• Exercise brief
Copy the listing below in full, exactly as given.

• Entries supplied

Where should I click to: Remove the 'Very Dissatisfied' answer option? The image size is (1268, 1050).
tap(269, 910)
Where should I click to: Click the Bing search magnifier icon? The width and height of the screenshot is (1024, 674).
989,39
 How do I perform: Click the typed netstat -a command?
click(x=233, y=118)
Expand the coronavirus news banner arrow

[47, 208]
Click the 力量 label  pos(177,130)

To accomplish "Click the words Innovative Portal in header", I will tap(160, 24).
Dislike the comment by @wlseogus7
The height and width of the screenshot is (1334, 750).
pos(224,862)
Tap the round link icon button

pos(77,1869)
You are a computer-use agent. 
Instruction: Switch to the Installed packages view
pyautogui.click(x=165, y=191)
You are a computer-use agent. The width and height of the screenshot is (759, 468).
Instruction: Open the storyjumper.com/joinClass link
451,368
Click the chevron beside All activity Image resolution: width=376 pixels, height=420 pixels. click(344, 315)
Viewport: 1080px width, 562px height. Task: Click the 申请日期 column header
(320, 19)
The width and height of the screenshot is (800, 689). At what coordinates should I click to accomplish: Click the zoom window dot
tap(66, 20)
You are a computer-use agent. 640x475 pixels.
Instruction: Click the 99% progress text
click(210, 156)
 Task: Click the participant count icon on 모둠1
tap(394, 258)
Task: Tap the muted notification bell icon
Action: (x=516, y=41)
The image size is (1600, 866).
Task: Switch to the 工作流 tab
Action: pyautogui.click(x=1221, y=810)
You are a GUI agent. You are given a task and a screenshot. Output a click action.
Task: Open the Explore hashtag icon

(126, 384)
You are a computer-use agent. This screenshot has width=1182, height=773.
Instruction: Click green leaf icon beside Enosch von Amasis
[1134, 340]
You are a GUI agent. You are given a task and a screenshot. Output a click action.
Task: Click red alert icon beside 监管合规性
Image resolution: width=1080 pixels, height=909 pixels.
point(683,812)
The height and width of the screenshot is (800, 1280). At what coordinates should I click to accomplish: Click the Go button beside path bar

• Written answer
Where should I click to: Remove the 'Very Dissatisfied' answer option? The image size is (1268, 1050).
tap(269, 910)
Where should I click to: Click the Bing search magnifier icon? The width and height of the screenshot is (1024, 674).
989,39
 How do I perform: Click the typed netstat -a command?
click(x=233, y=118)
Expand the coronavirus news banner arrow

[47, 208]
Click the 力量 label  pos(177,130)

To accomplish "Click the words Innovative Portal in header", I will tap(160, 24).
Dislike the comment by @wlseogus7
The height and width of the screenshot is (1334, 750).
pos(224,862)
Tap the round link icon button

pos(77,1869)
You are a computer-use agent. 
Instruction: Switch to the Installed packages view
pyautogui.click(x=165, y=191)
You are a computer-use agent. The width and height of the screenshot is (759, 468).
Instruction: Open the storyjumper.com/joinClass link
451,368
Click the chevron beside All activity Image resolution: width=376 pixels, height=420 pixels. click(344, 315)
Viewport: 1080px width, 562px height. Task: Click the 申请日期 column header
(320, 19)
The width and height of the screenshot is (800, 689). At what coordinates should I click to accomplish: Click the zoom window dot
tap(66, 20)
You are a computer-use agent. 640x475 pixels.
Instruction: Click the 99% progress text
click(210, 156)
 Task: Click the participant count icon on 모둠1
tap(394, 258)
Task: Tap the muted notification bell icon
Action: (x=516, y=41)
The image size is (1600, 866).
Task: Switch to the 工作流 tab
Action: pyautogui.click(x=1221, y=810)
You are a GUI agent. You are given a task and a screenshot. Output a click action.
Task: Open the Explore hashtag icon

(126, 384)
You are a computer-use agent. This screenshot has width=1182, height=773.
Instruction: Click green leaf icon beside Enosch von Amasis
[1134, 340]
You are a GUI agent. You are given a task and a screenshot. Output a click action.
Task: Click red alert icon beside 监管合规性
Image resolution: width=1080 pixels, height=909 pixels.
point(683,812)
The height and width of the screenshot is (800, 1280). At what coordinates should I click to accomplish: Click the Go button beside path bar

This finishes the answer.